[Your assignment]:
The following data has a line with "Screen dimensions: 853x1276" and a line with "Select the 1 stop max radio option". Write out exactly those lines and all the lines between them.

[Provided information]:
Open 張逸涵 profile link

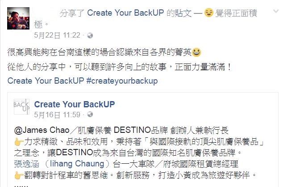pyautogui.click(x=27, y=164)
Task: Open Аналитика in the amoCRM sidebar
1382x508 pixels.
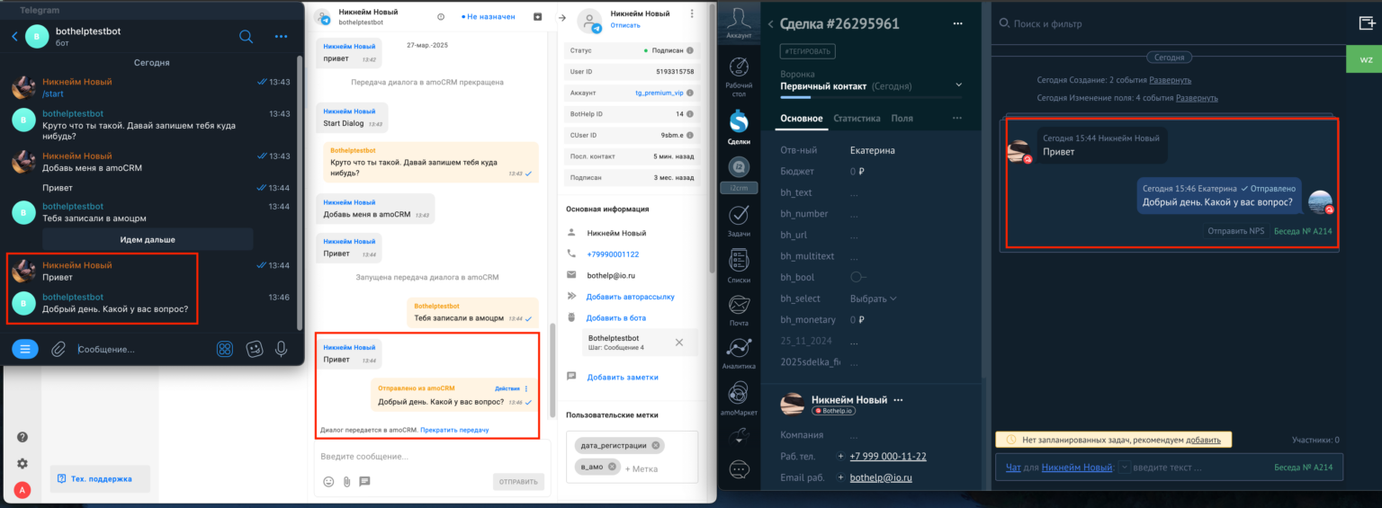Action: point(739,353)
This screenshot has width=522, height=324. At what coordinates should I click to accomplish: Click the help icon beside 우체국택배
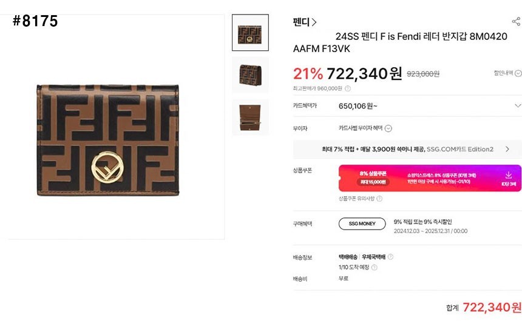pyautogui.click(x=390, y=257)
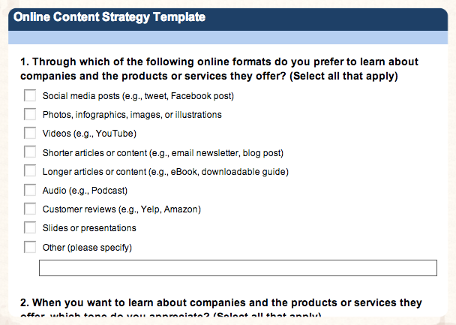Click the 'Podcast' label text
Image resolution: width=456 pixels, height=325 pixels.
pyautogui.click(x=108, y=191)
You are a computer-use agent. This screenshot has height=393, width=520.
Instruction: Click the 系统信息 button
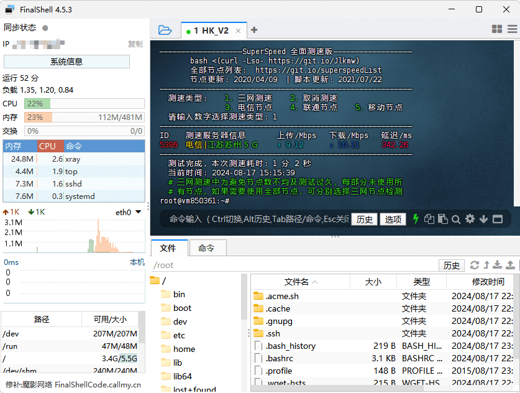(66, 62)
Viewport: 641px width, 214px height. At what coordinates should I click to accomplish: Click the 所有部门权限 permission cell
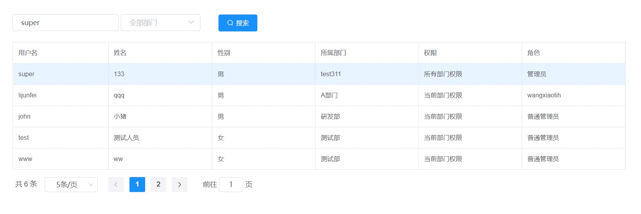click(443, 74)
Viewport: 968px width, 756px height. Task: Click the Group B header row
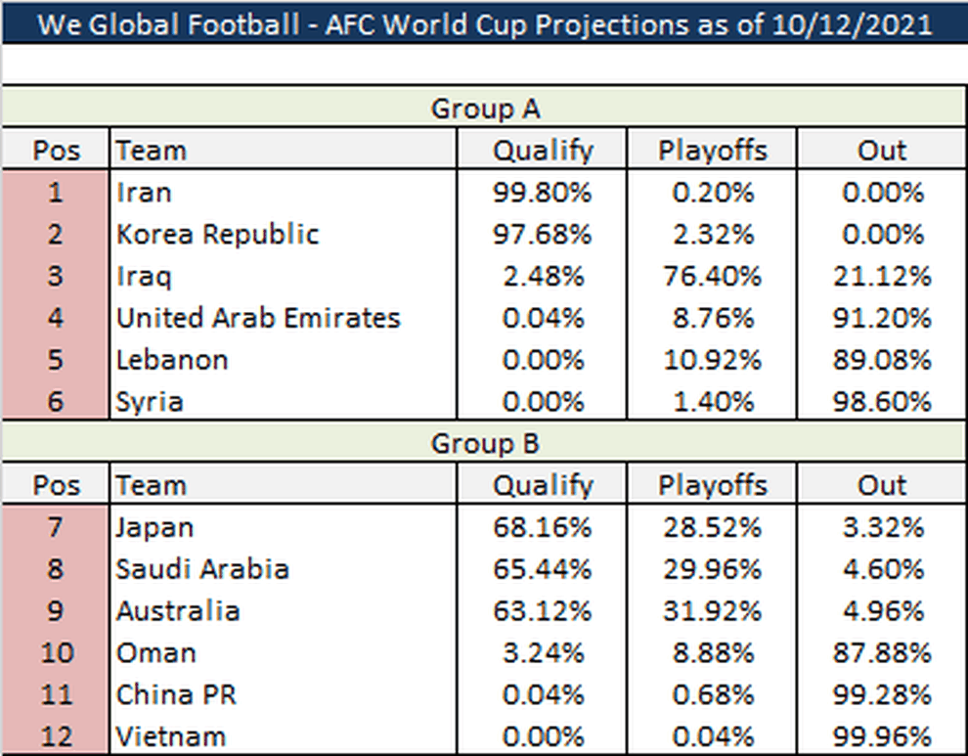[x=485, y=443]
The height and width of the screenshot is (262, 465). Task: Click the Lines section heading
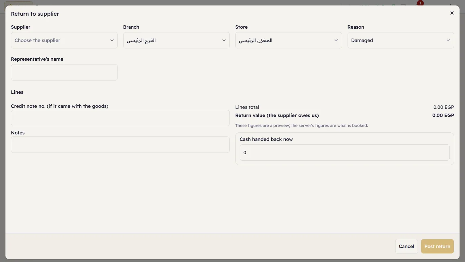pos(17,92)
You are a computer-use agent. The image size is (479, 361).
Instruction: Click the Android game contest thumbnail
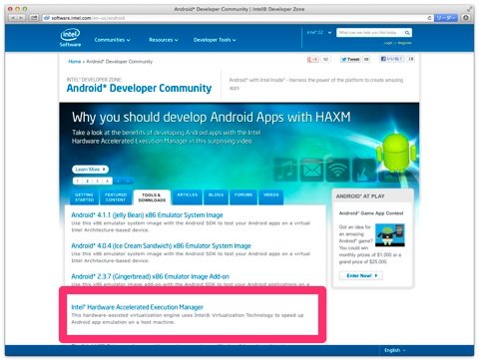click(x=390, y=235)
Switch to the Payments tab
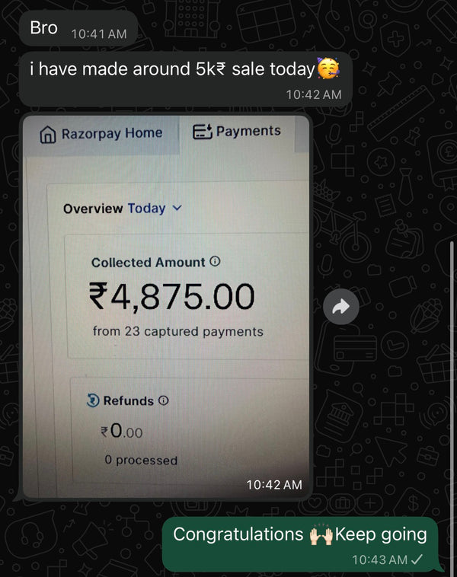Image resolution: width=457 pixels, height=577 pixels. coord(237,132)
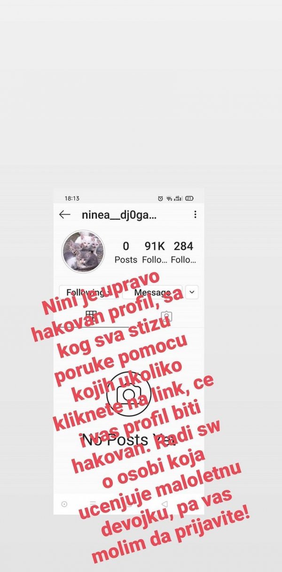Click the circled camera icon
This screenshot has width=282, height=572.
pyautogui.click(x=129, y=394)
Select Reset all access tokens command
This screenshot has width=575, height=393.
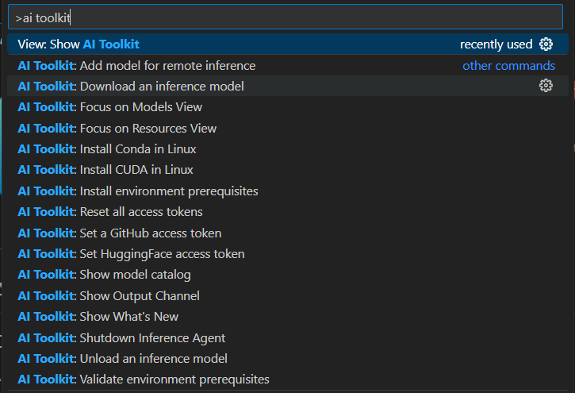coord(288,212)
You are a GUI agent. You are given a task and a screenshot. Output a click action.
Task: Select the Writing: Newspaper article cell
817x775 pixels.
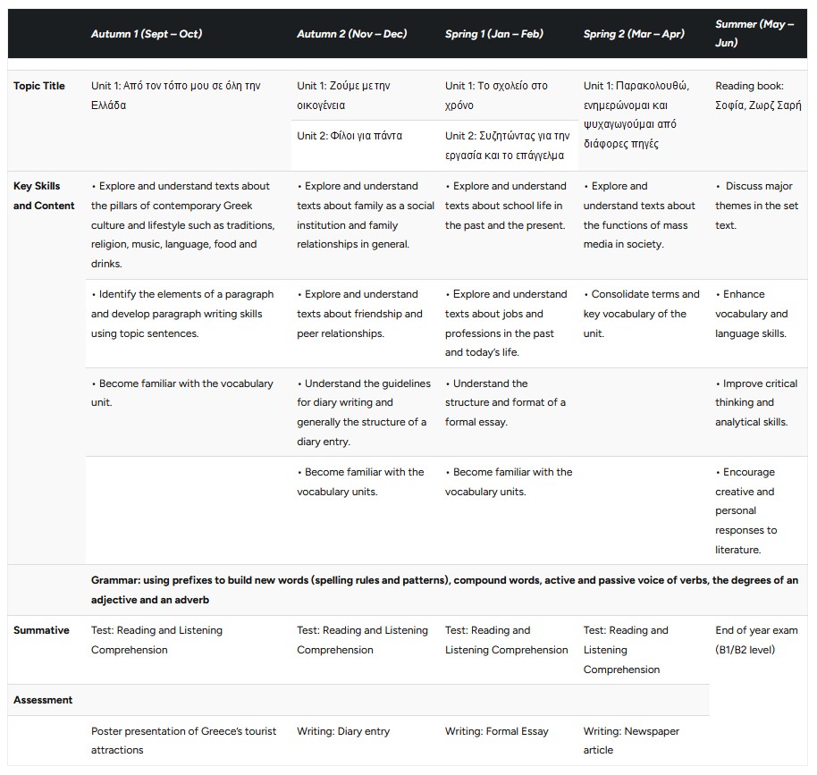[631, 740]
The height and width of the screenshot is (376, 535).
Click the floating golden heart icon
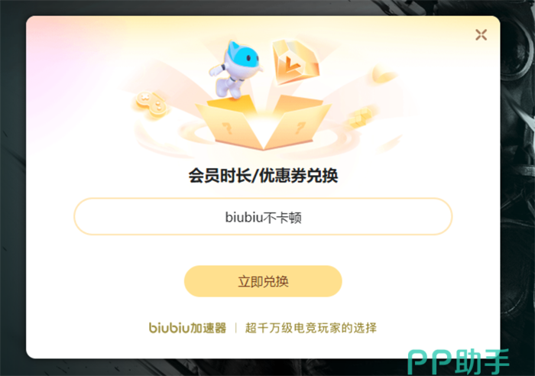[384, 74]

==

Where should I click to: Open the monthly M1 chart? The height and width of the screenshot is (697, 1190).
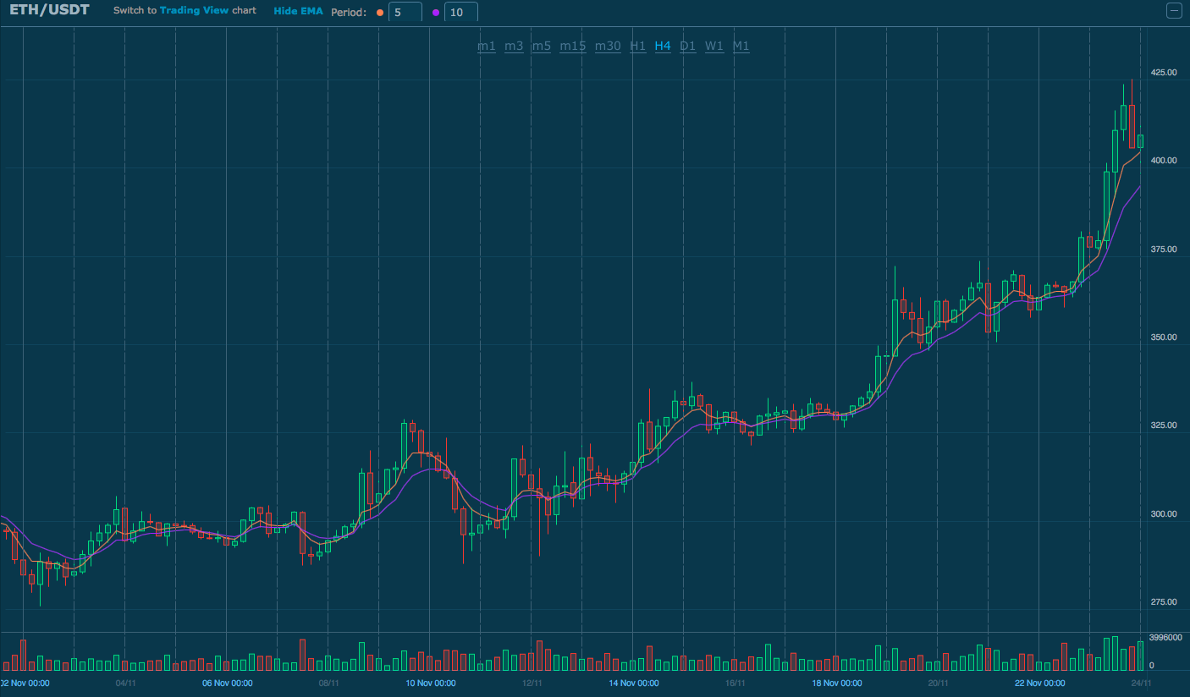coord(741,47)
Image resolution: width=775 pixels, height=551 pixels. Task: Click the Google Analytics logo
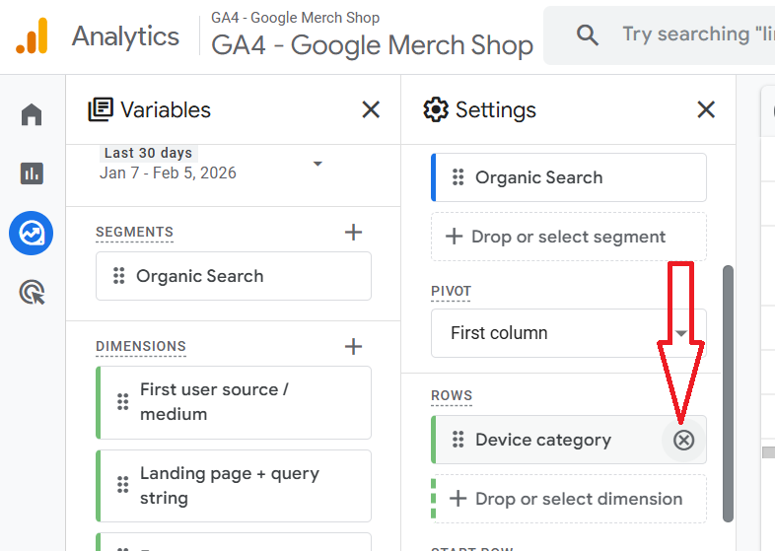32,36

--

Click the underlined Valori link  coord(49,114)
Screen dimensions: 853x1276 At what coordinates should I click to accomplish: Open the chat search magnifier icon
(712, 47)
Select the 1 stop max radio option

[Final answer]:
Screen dimensions: 853x1276 At what coordinates should I click to accomplish: Open the chat search magnifier icon
(712, 47)
Select the 1 stop max radio option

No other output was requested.